Il dit avoir peine à se remettre de cette tragédie. «Pas facile. J’évite même d’aller en ville parce que je me fais accrocher. Très difficile, et je ne suis pas gêné de le dire, les larmes coulent assez souvent», a-t-il dit, frustré de ne pas encore avoir obtenu de réponses à toutes les questions qu’il se pose.

La Résidence du Havre, située à L’Isle-Verte, près de Rivière-du-Loup, abritait une cinquantaine de personnes âgées, dont certaines en perte d’autonomie.

M. Bernier a son idée de ce qui a pu causer et aggraver la tragédie. Il reproche à la municipalité de L’Isle-Verte de ne pas avoir préparé un plan d’intervention d’urgence et d’évacuation en cas de sinistre et il s’interroge sur le temps de réaction du service des incendies la nuit du drame.
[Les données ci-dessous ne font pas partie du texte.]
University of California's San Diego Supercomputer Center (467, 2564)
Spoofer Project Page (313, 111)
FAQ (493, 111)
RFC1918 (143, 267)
En conséquence, en juillet, M. Bernier avait annoncé sa décision de se joindre à une poursuite de 3,8 millions $ en cour supérieure contre la municipalité. Le montant comprend une somme de 2,3 millions $ demandée par une compagnie d’assurances de L’Isle-Verte.

Quand il est arrivé sur place, la nuit du drame, M. Bernier dit avoir vu des résidants brûler vifs, d’autres sauter dans le vide des étages supérieurs pour échapper aux flammes, tandis que d’autres criaient pour être secourus. «Ils étaient où les pompiers?», demande M. Bernier, qui se dit blessé profondément.

Il estime qu’un propriétaire de résidence «ne peut pas tout faire tout seul, donc la municipalité a une très grande responsabilité».

La tragédie de L’Isle-Verte fait déjà l’objet de trois enquêtes menées par la Sûreté du Québec, le coroner et le commissaire aux incendies.

«Une enquête comme celle-là ne prend pas sept mois», estime Me Bertrand, qui ne comprend pas pourquoi les délais sont si longs. «C’est complètement inacceptable», ajoute l’avocat qui a mené sa propre enquête et dit avoir découvert «des faits troublants et graves» qui accréditent la thèse de la négligence de L’Isle-Verte et de son service de protection contre l’incendie.

Il fait valoir qu’une enquête du coroner n’est pas le véhicule approprié pour ce genre de tragédies, et que l’enquête du commissaire aux incendies a un mandat trop restreint. Tandis que celle de la Sûreté du Québec visera uniquement à déterminer si oui ou non l’incendie était criminel.

«Seule une enquête publique pourrait permettre à la population du Québec de connaître toute la vérité sur ce drame qui a coûté la vie à tant de nos aînés», écrit Me Bertrand dans sa requête écrite adressée au premier ministre vendredi.

Il rappelle que M. Couillard, lorsqu’il était chef de l’opposition officielle, s’était prononcé en faveur d’une telle enquête publique, et que l’ex-première ministre Pauline Marois avait aussi envisagé ce scénario.

Lundi, en fin de journée, le gouvernement n’avait pas encore réagi à la demande d’enquête publique.